When Mike was installed in Luna, he was pure thinkum, a flexible logic...He computed ballistics for pilotless freighters and controlled their catapult. This kept him busy less than one percent of time and Luna Authority never believed in idle hands. They kept hooking hardware into him—decision-action boxes to let him boss other computers, bank on bank of additional memories, more banks of associational neural nets, another tubful of twelve-digit random numbers, a greatly augmented temporary memory. Human brain has around ten-to-the-tenth neurons. By third year Mike had better than one and a half times that number of neuristors.
And woke up.
Just in case some might have a little trouble parsing all that technical mumbo-jumbo, what Mannie the first-person narrator is describing is a computer familiarly known as the HOLMES FOUR but nicknamed “Mike” by Mannie.
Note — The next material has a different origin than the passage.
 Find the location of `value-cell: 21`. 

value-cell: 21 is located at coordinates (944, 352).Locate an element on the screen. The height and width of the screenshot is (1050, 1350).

Further translation reveals that Mike was installed on the moon to oversee a lunar project for which the computer was clearly overqualified and so programmers, in their infinite wisdom, kept giving it more tasks and upgrading the power required to do them until one day, without warning—and known only to Mannie—the computer named Mike achieved consciousness. And you don’t even have to be familiar with science fiction to know that is something destined to cause problems for somebody down the road.
“As to basic structure, a revolution starts as a conspiracy therefore structure is small, secret, and organized as to minimize damage by betrayal—since there always are betrayals. One solution is the cell system and so far nothing better has been invented.”
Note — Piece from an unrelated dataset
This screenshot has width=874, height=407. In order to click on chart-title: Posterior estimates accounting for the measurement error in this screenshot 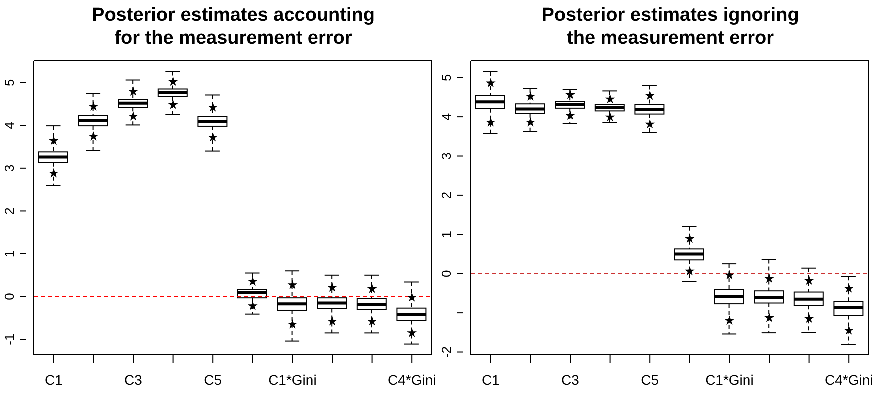, I will do `click(234, 27)`.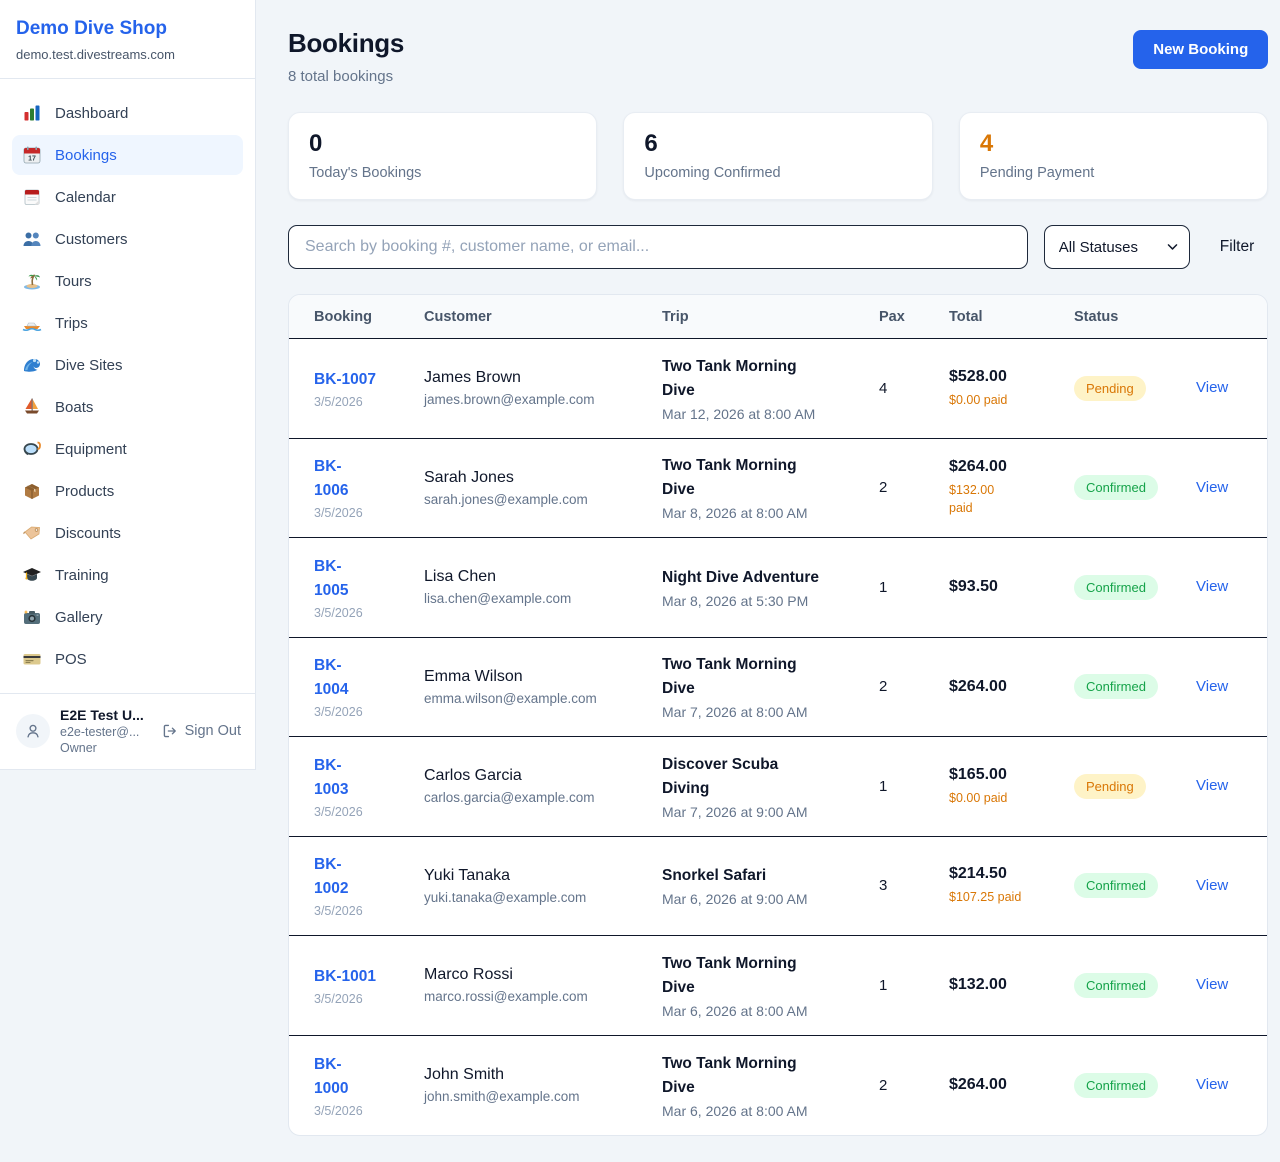  I want to click on search-input, so click(658, 247).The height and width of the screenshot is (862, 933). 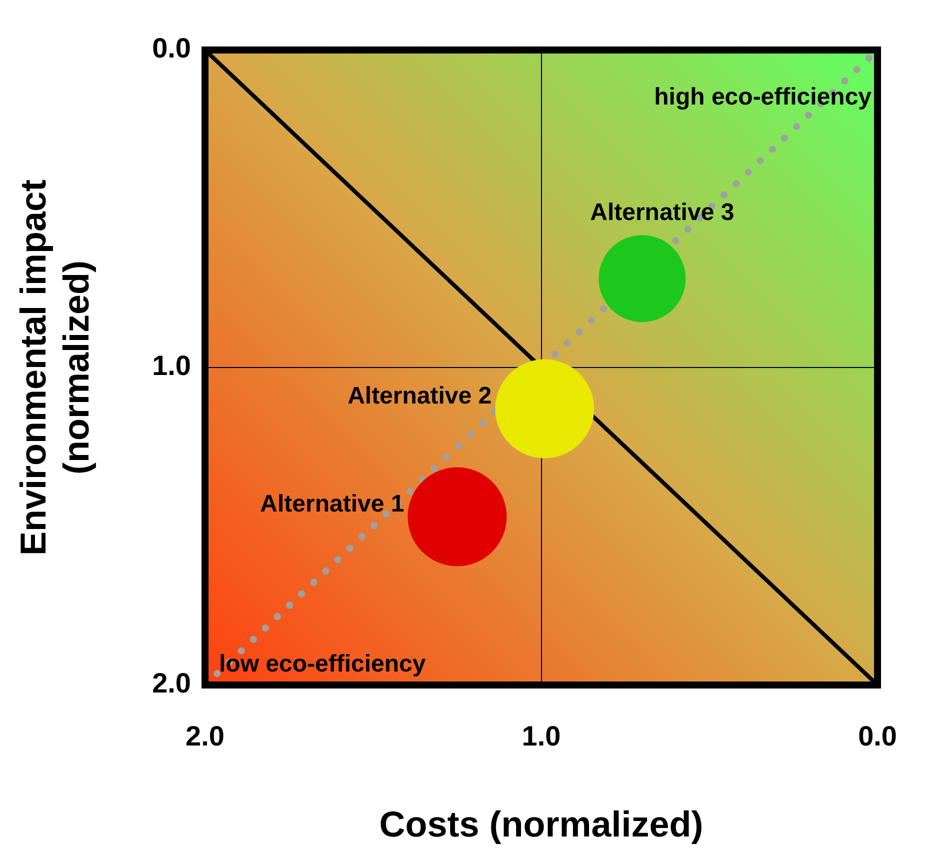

At is most basic level, distilled down from all the tangential narrative components, this novel exists primarily as a handbook for starting a revolution. The Professor is the brains of the outfit and he is more than readily equipped to get a revolution started. Of course, once things get started, everything must be adaptable because there is no telling how things will evolve—not the assertion that in all cases there will be rats—but without the proper foundation, none of that stuff which comes later will matter because the revolution won’t get to that point because it won’t really be a revolution at all. A riot perhaps, and maybe and uprising and, with a lot of luck, it may even be possible to make to the level of an insurrection. But there are rules that must be followed to move such half-hearted efforts to the stage of revolution and the first segment of this novel is perhaps as efficient as any non-fiction handbook on how to carry things out.
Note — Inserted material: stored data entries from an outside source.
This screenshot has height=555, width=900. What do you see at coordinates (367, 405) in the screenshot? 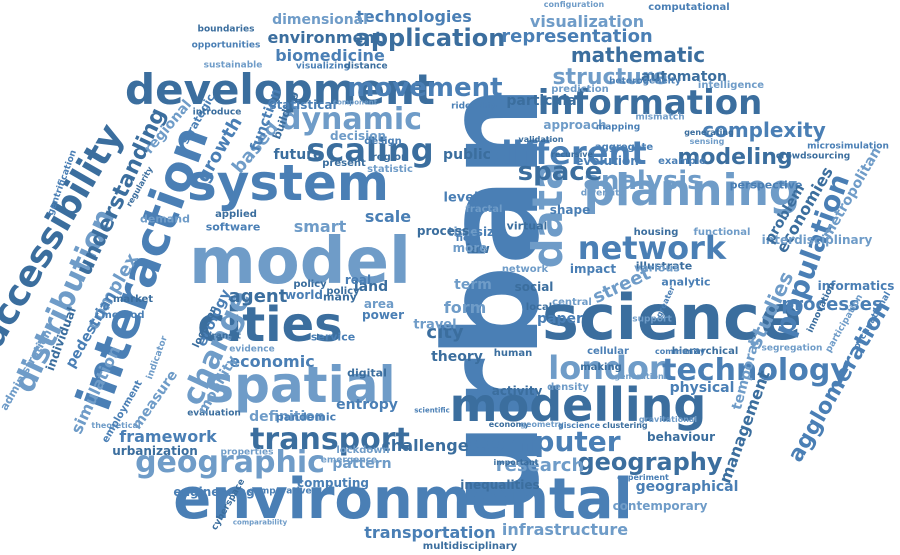
I see `word-entropy: entropy` at bounding box center [367, 405].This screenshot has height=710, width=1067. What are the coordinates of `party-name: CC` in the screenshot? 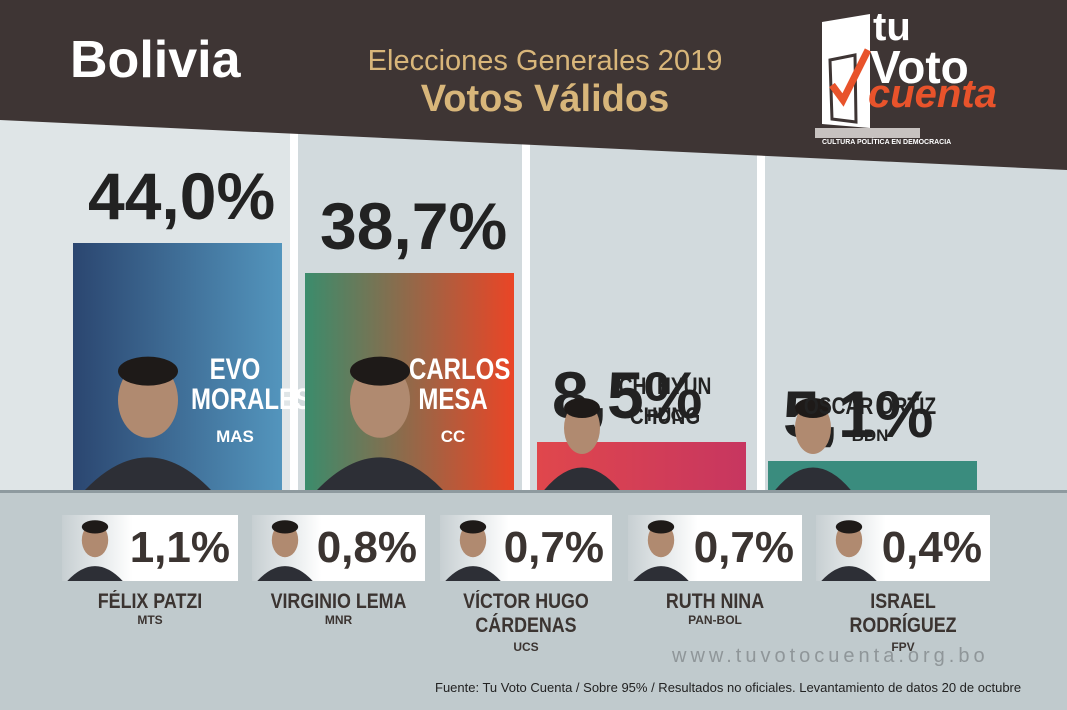 It's located at (453, 436).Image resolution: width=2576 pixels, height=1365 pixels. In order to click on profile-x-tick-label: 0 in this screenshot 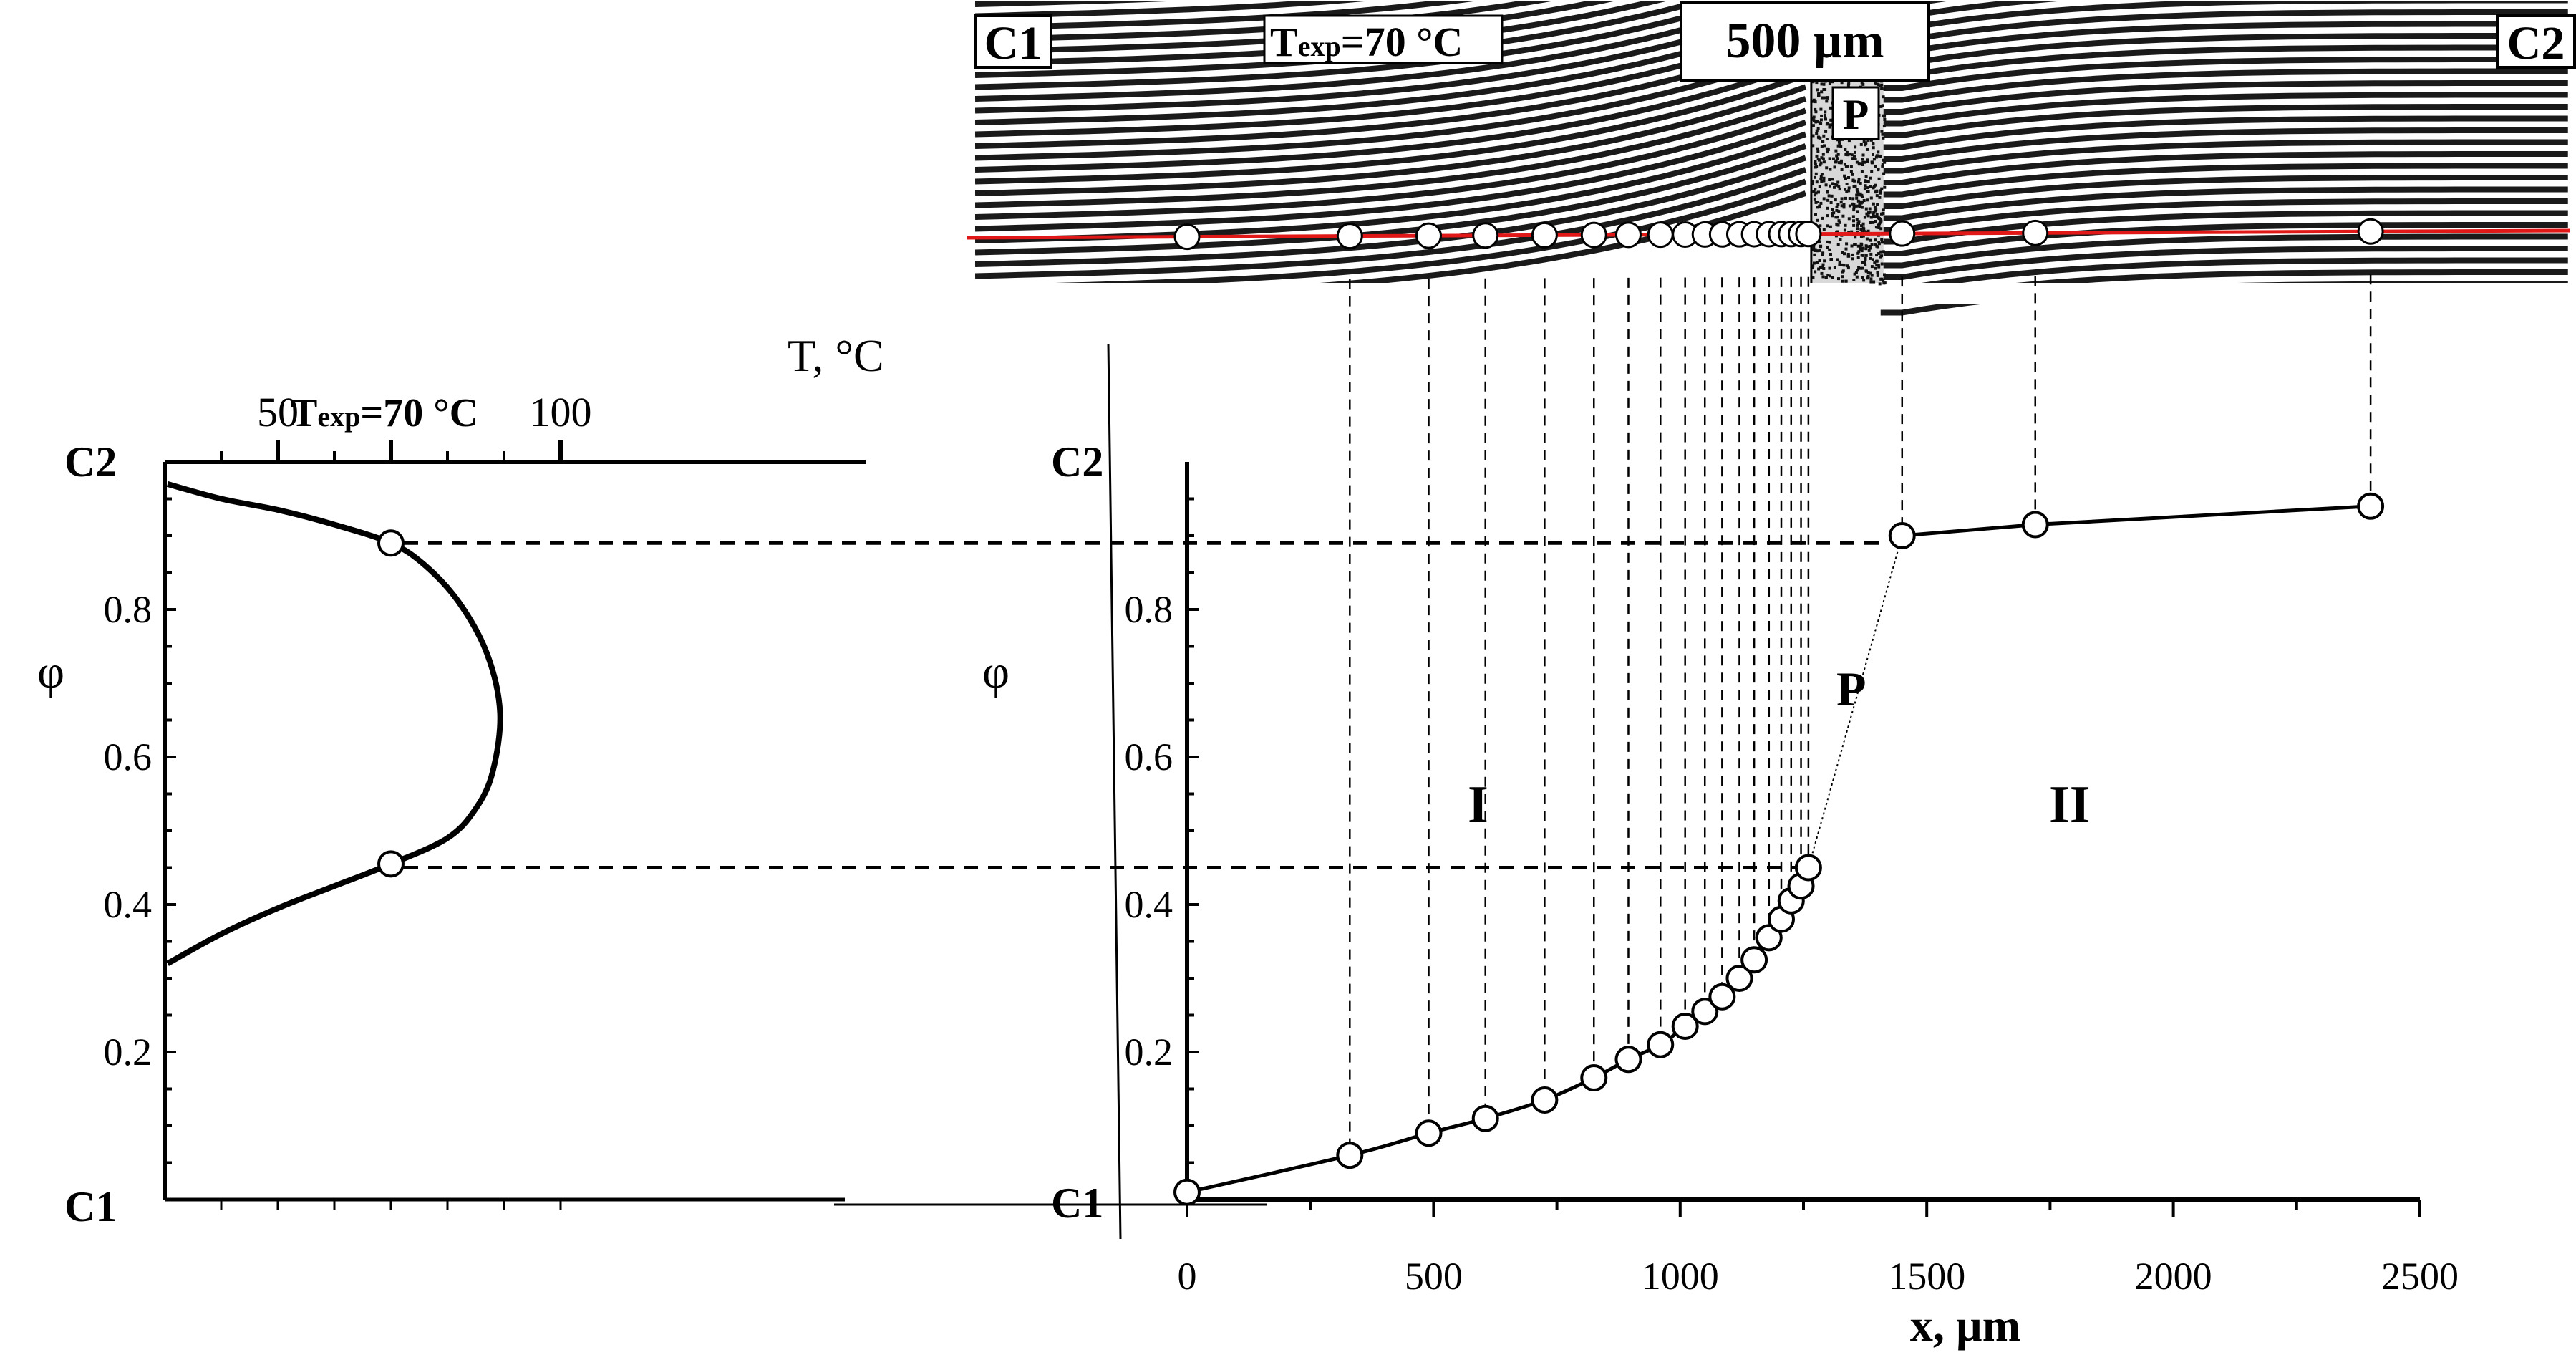, I will do `click(1188, 1276)`.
"Oh, Tanstaafl. Means `There ain't no such thing as a free lunch.’”
The novel is separated into three sections with the final section titled “Book Three: Tanstaafl!” When Mannie uses the term in its acronym state at one point, another character remarks that it is new to him and wonders what it means. To which Mannie gives this reply. In the wake of the novel’s success, this term was adopted as the unofficial slogan of political-economic ideology known libertarianism even though the phrase had existed along the fringes of the mainstream for decades. Heinlein did not coin the phrase, but his integration of the acronym, the phrase, and the espousal of libertarian ideas as part of the novel’s narrative did much to thrust it into popular usage. Libertarianism is a political philosophy that usually aligns with conservative political ideals and this definitely makes sense in light of the author’s notably hard-right-wing political stance in what is has now become arguably his most famous work Starship Troopers.